# Is Death Guard still a viable army choice in 6th ?



## Gomolon (Oct 2, 2010)

I havn't played in ages, i sort of play on and off, but I really want to get into 40k, starting with chaos space marines (as i have some figures and inks from previously, but not much). I havnt played in 6th, nor seen the 6th rulebook/6th chaos codex. So is death guard still an effective army choice ? how has 6th/new codex affected it ? the main disadvantage i can see is plague marines as elites, meaning less chosen/terminators but I'd love to hear your thoughts, especially on whether to take an ally/which army to take as a death guard ally ?


----------



## Dies Irae (May 21, 2008)

I think Death Guard is still very viable in 6th. Your Plague Marines switch from Elites to Troops if you have a Nurgle marked Lord, and now they have poisoned CC weapons (but they cost 1 point more).

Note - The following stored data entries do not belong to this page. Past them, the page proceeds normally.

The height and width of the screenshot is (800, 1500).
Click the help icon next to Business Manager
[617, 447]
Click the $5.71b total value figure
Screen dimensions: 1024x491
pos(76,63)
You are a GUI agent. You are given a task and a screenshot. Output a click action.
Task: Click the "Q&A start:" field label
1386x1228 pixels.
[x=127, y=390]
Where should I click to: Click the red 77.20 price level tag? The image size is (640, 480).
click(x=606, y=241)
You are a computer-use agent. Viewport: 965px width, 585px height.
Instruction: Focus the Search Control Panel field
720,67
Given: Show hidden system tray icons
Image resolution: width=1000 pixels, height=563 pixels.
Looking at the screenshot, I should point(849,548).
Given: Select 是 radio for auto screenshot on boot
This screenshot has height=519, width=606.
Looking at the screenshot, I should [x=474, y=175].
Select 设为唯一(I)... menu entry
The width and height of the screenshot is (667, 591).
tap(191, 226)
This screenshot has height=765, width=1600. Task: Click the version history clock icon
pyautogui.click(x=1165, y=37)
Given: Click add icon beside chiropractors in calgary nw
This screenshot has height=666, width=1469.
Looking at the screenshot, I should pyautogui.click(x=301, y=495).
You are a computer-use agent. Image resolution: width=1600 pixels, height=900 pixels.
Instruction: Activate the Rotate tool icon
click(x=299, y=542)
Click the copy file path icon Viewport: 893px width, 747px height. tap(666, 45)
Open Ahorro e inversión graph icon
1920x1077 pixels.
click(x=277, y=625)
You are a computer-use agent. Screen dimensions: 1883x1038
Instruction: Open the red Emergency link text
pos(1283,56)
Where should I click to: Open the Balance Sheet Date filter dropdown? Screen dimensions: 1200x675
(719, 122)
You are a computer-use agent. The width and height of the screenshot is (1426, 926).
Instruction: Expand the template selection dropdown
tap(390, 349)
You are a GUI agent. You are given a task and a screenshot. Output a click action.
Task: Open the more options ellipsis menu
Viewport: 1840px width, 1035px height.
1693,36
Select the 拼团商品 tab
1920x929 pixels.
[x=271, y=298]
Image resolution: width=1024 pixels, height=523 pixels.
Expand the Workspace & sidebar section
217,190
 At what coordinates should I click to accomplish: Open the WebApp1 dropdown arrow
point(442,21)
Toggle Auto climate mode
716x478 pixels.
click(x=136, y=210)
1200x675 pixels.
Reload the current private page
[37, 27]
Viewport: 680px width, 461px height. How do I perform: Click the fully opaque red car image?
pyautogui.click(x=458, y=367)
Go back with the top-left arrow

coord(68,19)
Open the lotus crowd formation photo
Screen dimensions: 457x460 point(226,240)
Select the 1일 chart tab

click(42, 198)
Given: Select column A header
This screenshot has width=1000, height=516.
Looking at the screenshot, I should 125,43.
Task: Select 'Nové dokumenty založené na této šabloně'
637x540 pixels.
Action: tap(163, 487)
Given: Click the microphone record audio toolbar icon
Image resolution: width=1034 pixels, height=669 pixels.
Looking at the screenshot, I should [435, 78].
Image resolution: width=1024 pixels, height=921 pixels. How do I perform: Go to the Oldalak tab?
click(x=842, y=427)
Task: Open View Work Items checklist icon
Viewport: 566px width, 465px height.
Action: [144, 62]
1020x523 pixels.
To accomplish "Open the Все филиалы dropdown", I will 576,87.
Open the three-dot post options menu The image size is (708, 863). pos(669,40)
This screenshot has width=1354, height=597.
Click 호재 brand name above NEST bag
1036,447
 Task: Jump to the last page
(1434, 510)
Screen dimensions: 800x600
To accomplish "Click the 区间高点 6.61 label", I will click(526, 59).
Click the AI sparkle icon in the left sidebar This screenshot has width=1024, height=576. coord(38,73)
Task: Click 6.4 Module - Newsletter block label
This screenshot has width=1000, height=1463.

They are still in my opinion the best objective holders in the game. 
Going Death Guard also gives you an alibi to field Bikes with Mark of Nurgle who are pretty good, as they are almost invulnerable to small arms fire and can be led by a Lord with the Burning Brand for a mobile AP3 flamer (immune to Instant Death). 
And finally you can ally with Daemons and bring Epidemius on the table, and rack up kills for the Tally in no time. 

All in all I think the Death Guard is the most favored Legion in the new Codex.

PS: there is also Typhus who is quite awesome, turning Cultists into Zombies (think 100 points for 20 Feel no Pain and Fearless guardsmen)


----------



## andygorn (Apr 1, 2011)

Hi + welcome back, Gomolon!
There's more on DG and the new codex in the chaos tactics threads here which go into more specific detail, but it depends on what do you mean by a DG army being ''effective''?
Also, what do you want in your army? Only Marines? Or the full load of things like daemon-engines and cultists, too?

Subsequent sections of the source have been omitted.